Given exercise » Copy out every line below word for word, but leave out the pictures.
* begin Exercise material *
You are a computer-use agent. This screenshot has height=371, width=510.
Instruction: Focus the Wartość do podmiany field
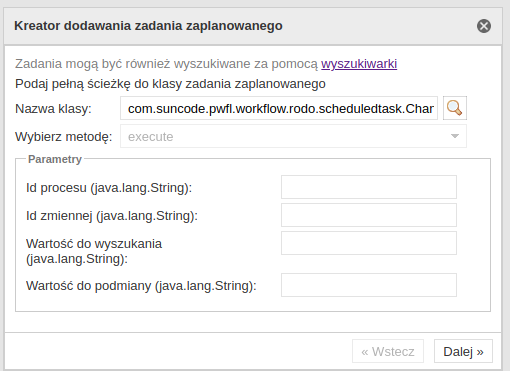click(369, 285)
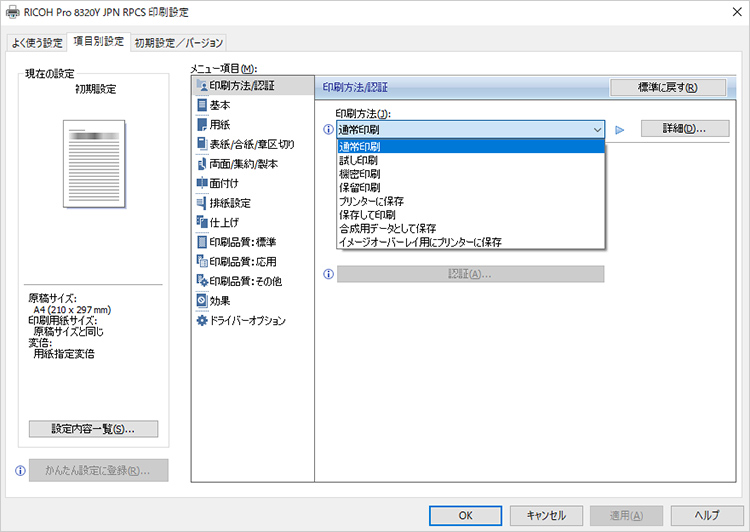Open the 初期設定/バージョン tab
The height and width of the screenshot is (532, 750).
click(179, 42)
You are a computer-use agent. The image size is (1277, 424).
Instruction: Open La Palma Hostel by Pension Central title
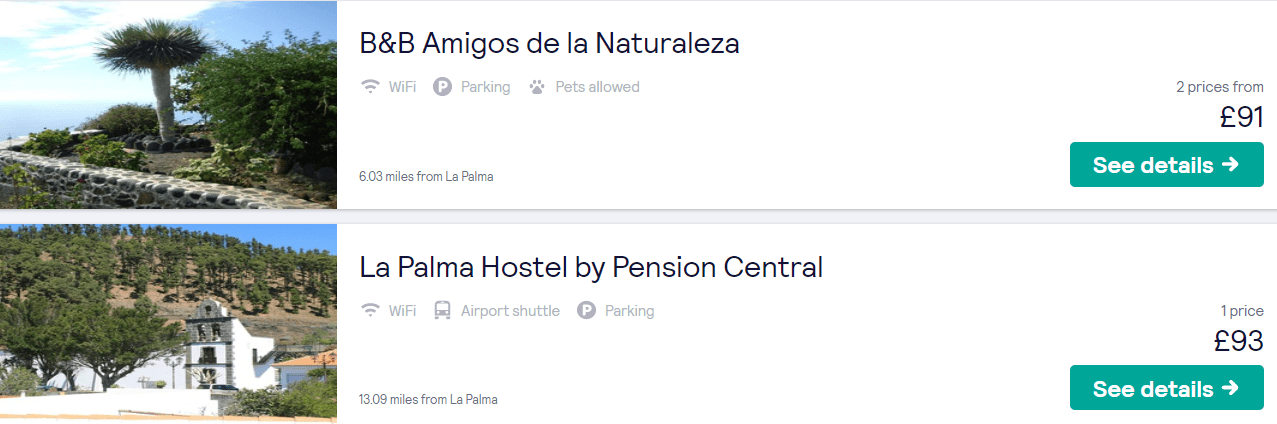click(x=591, y=267)
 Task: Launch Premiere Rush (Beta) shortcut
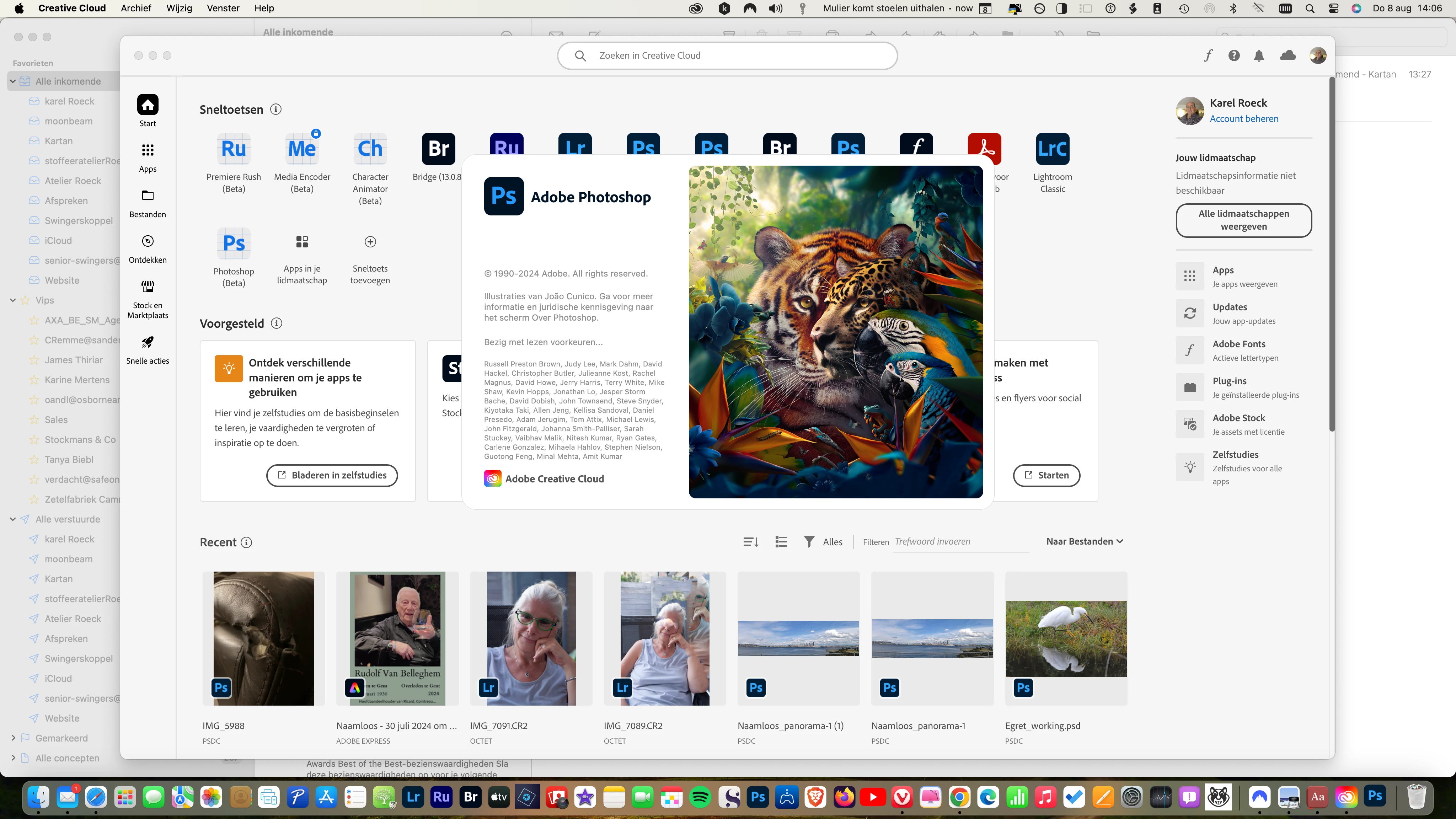tap(234, 149)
* end Exercise material *
Solution to this problem »
You are a computer-use agent. This screenshot has height=371, width=510.
Instruction: Focus the Wartość do podmiany field
click(369, 285)
Open the 初期設定/バージョン tab
The height and width of the screenshot is (532, 750).
click(179, 42)
You are a computer-use agent. The image size is (1277, 424).
Instruction: Open La Palma Hostel by Pension Central title
click(x=591, y=267)
 Task: Launch Premiere Rush (Beta) shortcut
tap(234, 149)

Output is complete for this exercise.